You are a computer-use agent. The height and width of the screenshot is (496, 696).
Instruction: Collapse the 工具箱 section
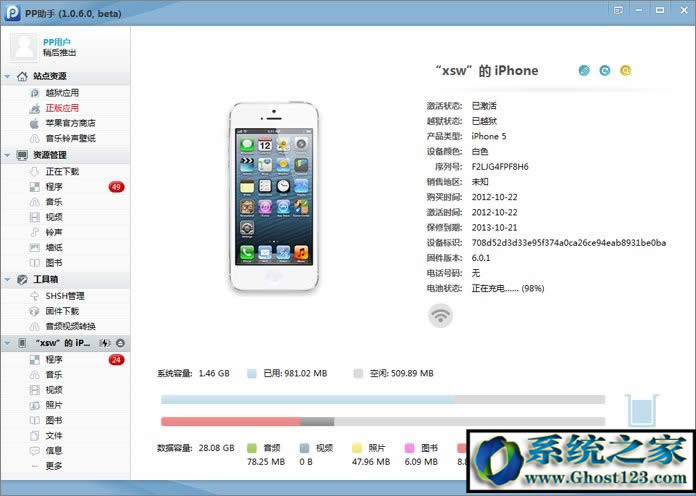[8, 280]
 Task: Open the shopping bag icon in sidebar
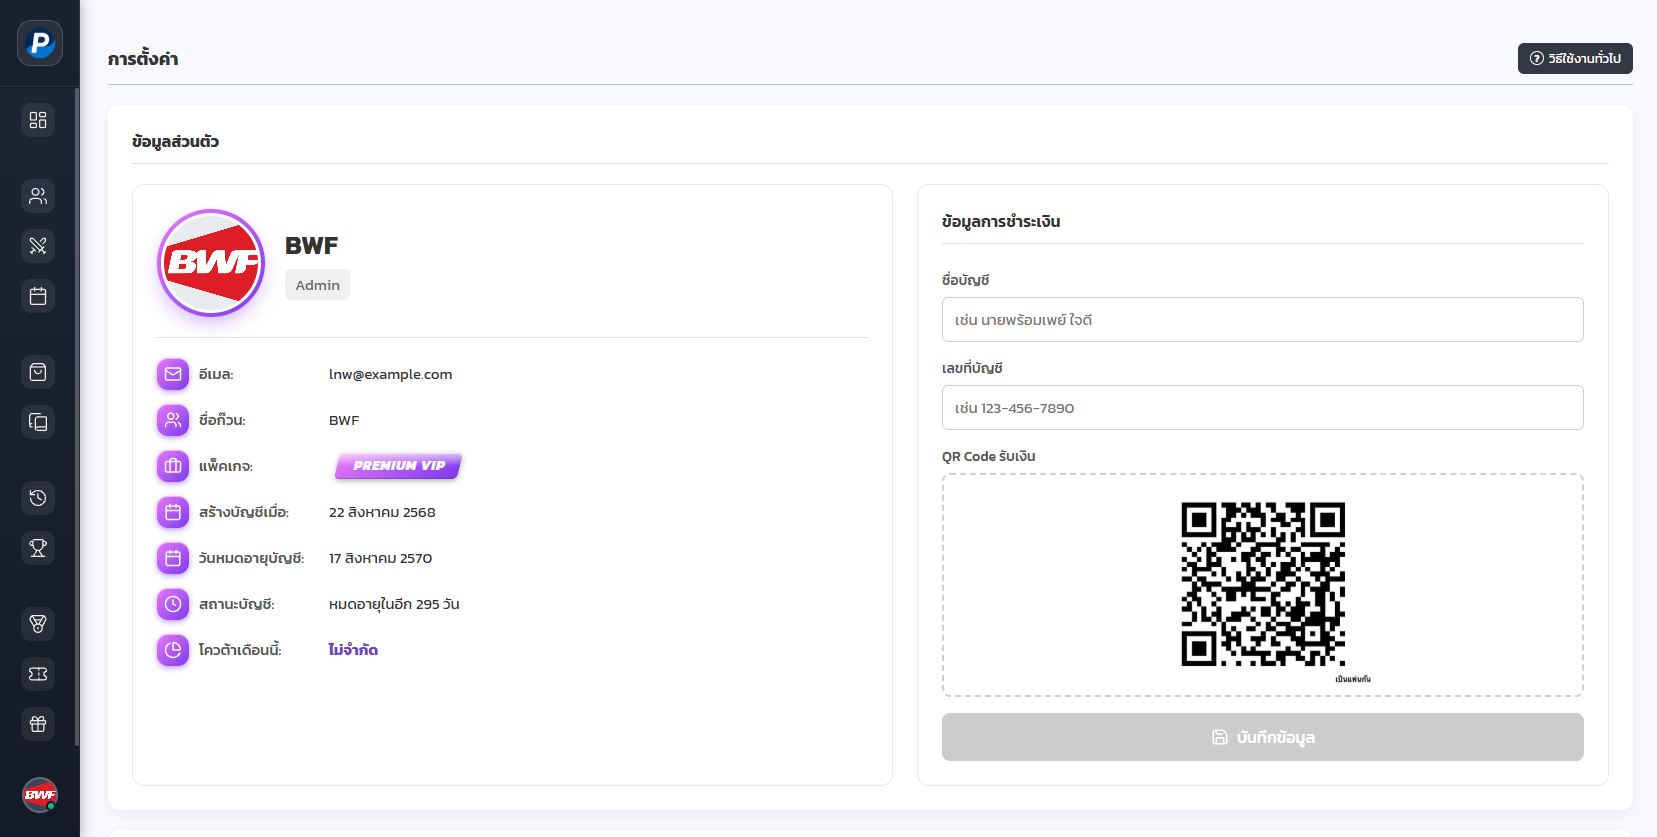[x=38, y=372]
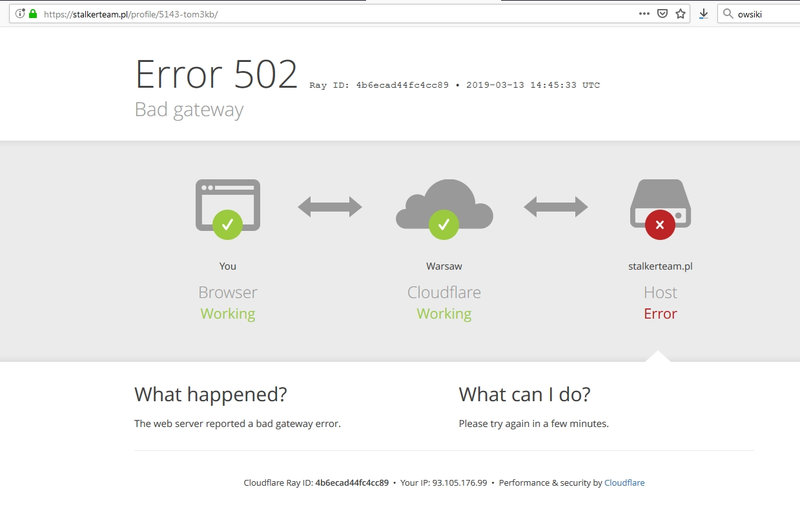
########
What is needed is an exact transcription of the lines from the one holding "Instruction: Collapse the 工具箱 section" to the end of the data, with every picture left out.

Instruction: Collapse the 工具箱 section
[8, 280]
 Task: Open the shopping bag icon in sidebar
[x=38, y=372]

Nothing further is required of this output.